I almost gagged. I must take a minute here to bash this utterly nonsensical custom that is prevalent in South India with this “attended age” gig. Which other country in the WORLD makes such a huge deal of a natural biological process? I mean do we really need a band to come and perform when a girl attains puberty?  Do villages really need to gather round for food when this happens?

South Indians as a creed may not know how to enjoy their functions, but they certainly want their share of rituals and functions. They clammer for engagements and weddings and births and naming ceremonies and first birthdays. You see how this came to be? After the first birthday bash, there aren’t any rituals right up to the time the girl gets married – can be a long wait.  What about the male equivalent? Why not celebrate when his voice cracks or the first stubs of facial hair appear on his face? Huh?

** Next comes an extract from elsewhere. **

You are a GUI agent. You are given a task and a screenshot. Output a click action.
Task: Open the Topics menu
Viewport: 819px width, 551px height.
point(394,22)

Back to the point, this statement clearly had me on edge. I had no intentions of talking about the driver’s aunt’s daughter’s puberty. But what was I to do? There was a checkpoint of some sort coming up and he was slowing down for that. I wracked my brain a bit, and thought hard.

I was just pondering on this spot of a problem when I hit the perfect solution. Remember my telling you early in Part 1 that our family were a talkative bunch, and we were left trying to butt into the driver’s stream of talk for a few minutes of airtime? How does that happen? Simple – the fiend beat us to it at our own game.

So now I think, what tools do I have at my disposal to beat him at his own game? There are two occupants apart from me in the car. Though I can be impressive when I want to, and talk like the dickens, currently I was not interested in saying anything more than “Oomph” and “ah”, both unimpressive as conversation replacements you’ll agree. But I did have my daughter. If you tap her with the right sort of questions, she can perform to meet the expectations set by her genes. So, before the driver recovered from the checkpost, I asked her to narrate the Ariel story for (hold your breath) Driver uncle in great detail. I could have asked for any princess story and been safe. She went on about Ariel and Samuel or Samantha and Flooper and Ursula the sea witch for such a blasted long time.

You see what I’d done there? Driver Uncle was allowed to ask questions, but only about the story she narrated. So, filled up to his neck he may have been with Gujarat and fate and cousins attaining their age, he was stuck with a mermaid and a sea witch. Personally, I love Ursula the sea witch. Just her description and moral epilogues ran for a good 6 minutes.

We had reached an intersection of sorts – to the right seemed to be the first glittering lights of the airport, and to the left was a desolate road with nothing. There was no traffic anywhere nearby. The car slowed to a near stop: as if deciding and I gulped.

“Being evil is very bad. When you are evil, you will get destroyed right?” said my daughter summing up Ursula the sea witch’s fate

“Silence.

“Yes”. Pause.  “Will you be a good girl on the flight?” asked the driver.